Tarefas:
[1] Transcreva, sem alterações, o trecho do texto sobre o hino de Lutero que começa em "Eu lembro de" e termina em "Deus é eterno!".
[2] Extraia dos registros, sem nenhuma alteração, as linhas que começam naquela que contém "Click the Section" e terminam naquela que contém "(x=658, y=720)", incluindo ambas.

*** Texto para leitura

Partitura de “Castelo Forte” assinada por Martinho Lutero. Imagem Wikipedia

Neste ano de 2017 por todo mundo deram-se comemorações pelos quinhentos anos da Reforma. Então em clima de retrospectiva, queria falar sobre um dos hinos mais queridos deste período dos reformadores: “Ein feste Burg ist unser Got”.

Eu lembro de aprender a cantá-lo, em alemão, ainda muito criança, junto com minhas irmãs. Também lembro de tocar a versão orquestrada por Johann Sebastian Bach (sobre a qual falarei mais abaixo) na Camerata da orquestra da cidade uns quinze anos atrás, aproximadamente. Sei que muitos também devem ter muito carinho por este hino, da mesma forma que eu.

Este hino foi composto pelo próprio Martinho Lutero, entre 1527-29, e muito embora a circunstância exata em que foi composta não seja conhecida com certeza, é fácil imaginar Lutero vendo os muros do castelo de Wartburg nos dias que antecederam ao seu julgamento em Worms. Sua confiança estava em Deus. Ele sabia que Satanás era o seu grande Inimigo e seu defensor era Jesus. Os adversários procuravam prendê-lo e matá-lo; a Palavra de Deus tinha poder para salvá-lo. Nada – ódio, ofensa, morte – poderia atingi-lo, porque o Reino de Deus é eterno!

******
*** Registros fornecidos

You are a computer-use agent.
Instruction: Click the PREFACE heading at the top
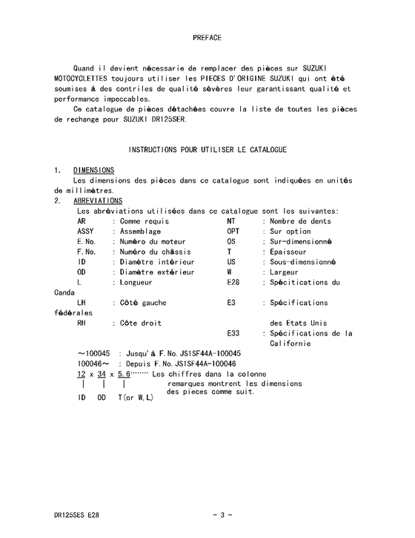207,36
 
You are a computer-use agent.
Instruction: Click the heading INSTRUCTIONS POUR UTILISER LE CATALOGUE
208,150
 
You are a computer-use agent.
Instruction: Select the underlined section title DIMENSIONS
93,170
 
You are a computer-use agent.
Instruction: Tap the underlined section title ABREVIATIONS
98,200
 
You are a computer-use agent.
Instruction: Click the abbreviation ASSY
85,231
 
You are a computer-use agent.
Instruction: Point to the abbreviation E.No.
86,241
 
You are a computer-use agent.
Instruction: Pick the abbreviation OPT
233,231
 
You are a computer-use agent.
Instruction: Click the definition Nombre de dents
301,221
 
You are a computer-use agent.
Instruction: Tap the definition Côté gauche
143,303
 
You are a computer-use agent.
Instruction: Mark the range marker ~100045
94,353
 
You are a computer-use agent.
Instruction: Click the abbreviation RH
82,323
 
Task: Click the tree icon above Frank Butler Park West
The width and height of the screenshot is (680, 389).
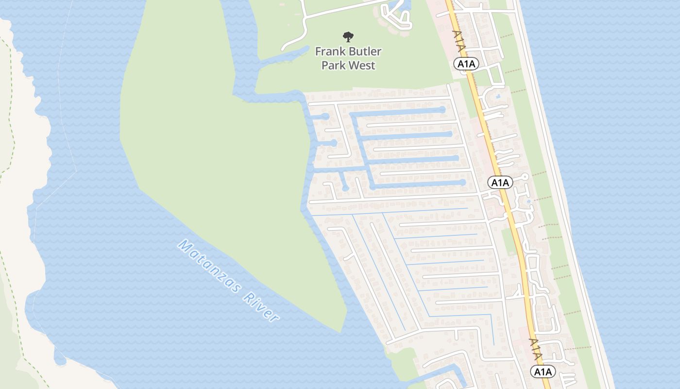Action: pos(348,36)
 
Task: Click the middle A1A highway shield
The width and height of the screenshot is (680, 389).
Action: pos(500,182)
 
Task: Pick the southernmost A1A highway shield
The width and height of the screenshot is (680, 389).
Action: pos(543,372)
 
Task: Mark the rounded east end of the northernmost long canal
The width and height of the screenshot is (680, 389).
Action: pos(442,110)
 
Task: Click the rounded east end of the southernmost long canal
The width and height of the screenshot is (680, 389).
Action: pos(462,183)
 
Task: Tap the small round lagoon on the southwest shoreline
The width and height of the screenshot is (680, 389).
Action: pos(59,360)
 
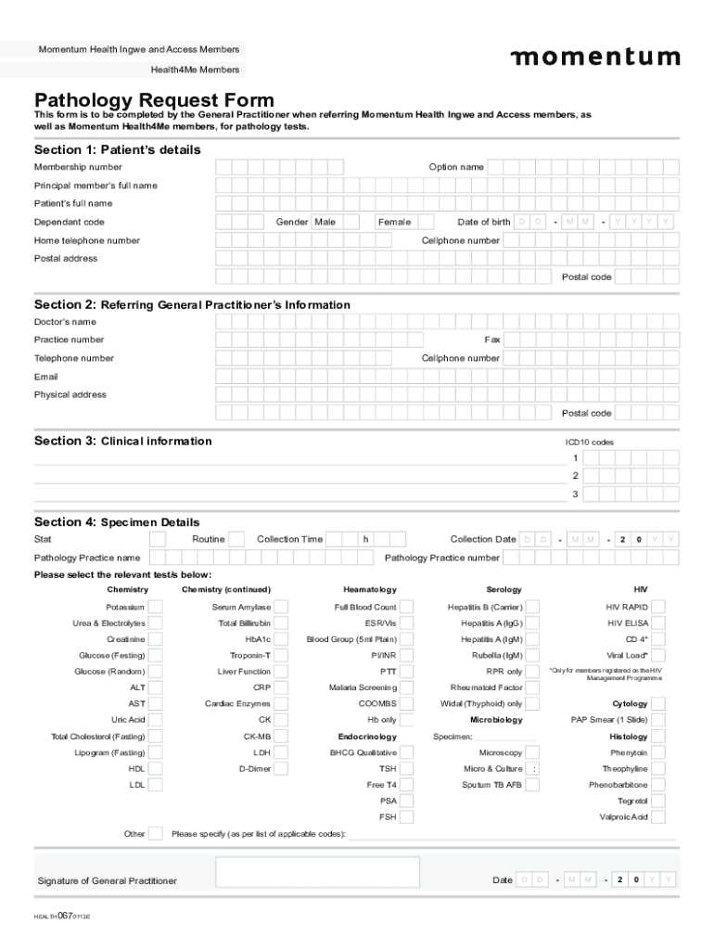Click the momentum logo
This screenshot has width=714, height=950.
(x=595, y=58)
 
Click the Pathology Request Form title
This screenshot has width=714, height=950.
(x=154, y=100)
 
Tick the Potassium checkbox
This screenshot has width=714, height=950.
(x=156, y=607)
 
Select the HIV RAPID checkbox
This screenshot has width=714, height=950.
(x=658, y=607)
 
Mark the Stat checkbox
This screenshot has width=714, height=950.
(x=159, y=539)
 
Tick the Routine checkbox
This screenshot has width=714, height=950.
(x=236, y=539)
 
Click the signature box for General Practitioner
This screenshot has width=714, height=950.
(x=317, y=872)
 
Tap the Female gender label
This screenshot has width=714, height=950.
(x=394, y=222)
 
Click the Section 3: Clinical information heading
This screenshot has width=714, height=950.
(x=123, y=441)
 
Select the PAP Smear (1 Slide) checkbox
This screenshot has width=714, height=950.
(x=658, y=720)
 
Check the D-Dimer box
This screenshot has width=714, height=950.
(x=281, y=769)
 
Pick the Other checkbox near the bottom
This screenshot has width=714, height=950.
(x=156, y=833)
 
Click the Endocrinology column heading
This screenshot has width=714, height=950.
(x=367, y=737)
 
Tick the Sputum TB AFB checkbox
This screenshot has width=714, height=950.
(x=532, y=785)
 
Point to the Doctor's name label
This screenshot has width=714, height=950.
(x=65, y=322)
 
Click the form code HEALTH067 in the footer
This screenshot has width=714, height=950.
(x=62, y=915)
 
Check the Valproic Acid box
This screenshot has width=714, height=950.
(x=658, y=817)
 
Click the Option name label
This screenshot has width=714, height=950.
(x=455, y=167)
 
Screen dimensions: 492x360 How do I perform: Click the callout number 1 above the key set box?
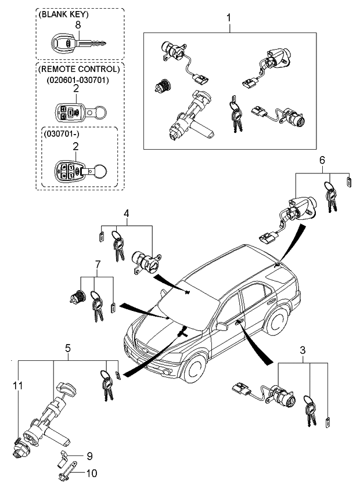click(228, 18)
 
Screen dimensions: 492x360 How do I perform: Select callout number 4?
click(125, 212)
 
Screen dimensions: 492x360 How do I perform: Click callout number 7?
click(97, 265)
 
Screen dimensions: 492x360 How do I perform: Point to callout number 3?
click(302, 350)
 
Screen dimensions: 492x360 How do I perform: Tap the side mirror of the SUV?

******

Resultados do exercício:
[1]
Eu lembro de aprender a cantá-lo, em alemão, ainda muito criança, junto com minhas irmãs. Também lembro de tocar a versão orquestrada por Johann Sebastian Bach (sobre a qual falarei mais abaixo) na Camerata da orquestra da cidade uns quinze anos atrás, aproximadamente. Sei que muitos também devem ter muito carinho por este hino, da mesma forma que eu.

Este hino foi composto pelo próprio Martinho Lutero, entre 1527-29, e muito embora a circunstância exata em que foi composta não seja conhecida com certeza, é fácil imaginar Lutero vendo os muros do castelo de Wartburg nos dias que antecederam ao seu julgamento em Worms. Sua confiança estava em Deus. Ele sabia que Satanás era o seu grande Inimigo e seu defensor era Jesus. Os adversários procuravam prendê-lo e matá-lo; a Palavra de Deus tinha poder para salvá-lo. Nada – ódio, ofensa, morte – poderia atingi-lo, porque o Reino de Deus é eterno!

[2]
Click the Section 3: Clinical information heading
This screenshot has width=714, height=950.
(x=123, y=441)
 
Select the PAP Smear (1 Slide) checkbox
This screenshot has width=714, height=950.
(x=658, y=720)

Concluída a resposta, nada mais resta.